(Source data begins)

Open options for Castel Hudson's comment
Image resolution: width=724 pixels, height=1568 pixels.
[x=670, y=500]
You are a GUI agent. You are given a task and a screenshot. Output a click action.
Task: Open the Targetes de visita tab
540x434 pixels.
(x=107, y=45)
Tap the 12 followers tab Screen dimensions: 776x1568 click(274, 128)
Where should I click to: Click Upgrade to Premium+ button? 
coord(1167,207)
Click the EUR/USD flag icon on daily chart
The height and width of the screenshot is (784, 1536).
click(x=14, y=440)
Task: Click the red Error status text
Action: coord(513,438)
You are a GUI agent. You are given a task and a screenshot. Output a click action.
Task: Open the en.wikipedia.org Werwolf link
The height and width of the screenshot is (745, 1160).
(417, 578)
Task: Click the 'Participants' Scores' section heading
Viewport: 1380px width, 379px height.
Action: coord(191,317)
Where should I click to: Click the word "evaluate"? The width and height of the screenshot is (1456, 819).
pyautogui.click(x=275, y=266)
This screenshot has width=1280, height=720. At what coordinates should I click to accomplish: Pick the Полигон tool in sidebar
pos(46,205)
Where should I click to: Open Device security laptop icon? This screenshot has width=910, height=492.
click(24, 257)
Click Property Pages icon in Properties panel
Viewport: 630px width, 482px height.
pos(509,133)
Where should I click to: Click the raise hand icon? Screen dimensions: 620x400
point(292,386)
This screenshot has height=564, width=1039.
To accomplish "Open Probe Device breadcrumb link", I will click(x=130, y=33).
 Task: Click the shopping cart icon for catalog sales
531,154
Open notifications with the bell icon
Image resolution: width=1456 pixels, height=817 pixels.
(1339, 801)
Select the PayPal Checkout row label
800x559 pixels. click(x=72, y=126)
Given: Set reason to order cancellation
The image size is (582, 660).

(Source data ends)

The answer should consist of the full listing, repeated exactly.

Written reply
Open options for Castel Hudson's comment
Image resolution: width=724 pixels, height=1568 pixels.
[x=670, y=500]
You are a GUI agent. You are given a task and a screenshot. Output a click action.
Task: Open the Targetes de visita tab
540x434 pixels.
(x=107, y=45)
Tap the 12 followers tab Screen dimensions: 776x1568 click(274, 128)
Where should I click to: Click Upgrade to Premium+ button? 
coord(1167,207)
Click the EUR/USD flag icon on daily chart
The height and width of the screenshot is (784, 1536).
click(x=14, y=440)
Task: Click the red Error status text
Action: coord(513,438)
You are a GUI agent. You are given a task and a screenshot. Output a click action.
Task: Open the en.wikipedia.org Werwolf link
The height and width of the screenshot is (745, 1160).
(417, 578)
Task: Click the 'Participants' Scores' section heading
Viewport: 1380px width, 379px height.
Action: coord(191,317)
Where should I click to: Click the word "evaluate"? The width and height of the screenshot is (1456, 819).
pyautogui.click(x=275, y=266)
This screenshot has width=1280, height=720. At what coordinates should I click to accomplish: Pick the Полигон tool in sidebar
pos(46,205)
Where should I click to: Open Device security laptop icon? This screenshot has width=910, height=492.
click(24, 257)
Click Property Pages icon in Properties panel
Viewport: 630px width, 482px height.
pos(509,133)
Where should I click to: Click the raise hand icon? Screen dimensions: 620x400
point(292,386)
This screenshot has height=564, width=1039.
To accomplish "Open Probe Device breadcrumb link", I will click(x=130, y=33).
 Task: Click the shopping cart icon for catalog sales
531,154
Open notifications with the bell icon
Image resolution: width=1456 pixels, height=817 pixels.
(1339, 801)
Select the PayPal Checkout row label
800x559 pixels. click(x=72, y=126)
Given: Set reason to order cancellation
The image size is (582, 660).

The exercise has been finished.